I go out with my left hand in display. And it was beautiful. Men looked at me and saw the silver glittering on my ring finger and looked away and kept walking. The sun came out and I kept walking, strutting a little even. I was superwomen. Super travel girl with an €3.95 fake engagement ring on my finger.

I got stuck on a few narrow streets that made me a little nervous, but all in all have a good walking day. I ate some swordfish and ran into Beatriz. We hug. She asks me what I´m doing that night. I´m not doing anything. We´ll coming here to get a drink (in the european sense.) If you´d like to join us. It won´t be late because we have a flight in the morning.
I consider it and ask what time
Well, it has to be early because we have to be to the airport at 6am.
Probably 11. It will just be till 12.
Hah. Oh I´m an old lady. An old lady schoolmarm. I tell Beatriz it is a little late for me (she already thinks I´m a very interesting creature.)
I consider but there´s no way in heck I´m walking down to the river at 10:30 and a cab would be €10. I think every possiblity of going out people, other than thursday night, has had a €10-€30 price tag. I really like Beatriz, such a cute lovely lisbon girl, but I´m liking my safe little hotel room (after I look under the bed, in the shower, and in the sitting room.).

Monday.
It´s 4:00 and I meant to just be in the cheap internet cafe till 2 when I could check into my new hotel but got a little comfortable. they have mtv on so I´m a little distracted. While is discouraging to not be able to escape your countries stupid songs, it does feel like I´ve brought along my ipod or mix tape. Except when "photograph" comes on. Help. Us. All. "loook at this photogrrrrraaaaph." most disgusting sounding singing voice ever. How I hate that song. How I hate it so. But coldplay came on "and I will try to fix you...." ahh. thanks. and (don´t know the singer) "so you had a bad day, blah blah blah blah,sing a sad song, turn it around, so you had a bad day" again thanks.

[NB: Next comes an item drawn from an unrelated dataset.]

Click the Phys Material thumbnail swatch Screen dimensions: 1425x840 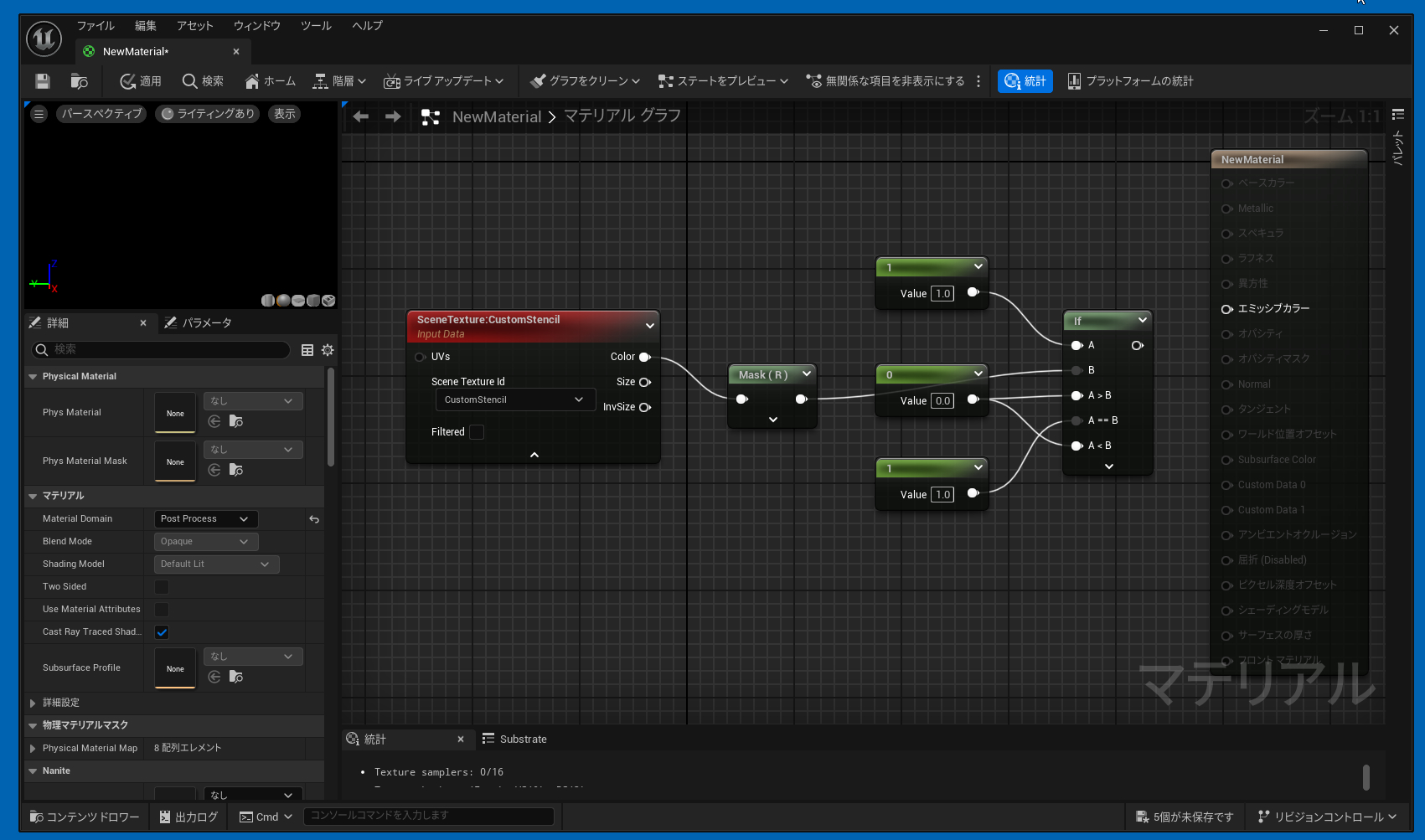[x=175, y=413]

andJust for you Ans. Natasha Beddingfield. "IloveyouIloveyouIloveyou." Hah ha. (kiss) And apparently it´s the european version of her video. No fun dancing stereos. In this she´s storming around a cool european cottage in cool clothes, cutting flowers and scribbling in a notepad. Though it´s still a little fantasyish video. So I guess you might have still hated the song with a passion even if you had seen this video. But she was wearing very nice clothes. And there were flowers. and lots of colors. and sketchbooks. Tips, you would have liked it.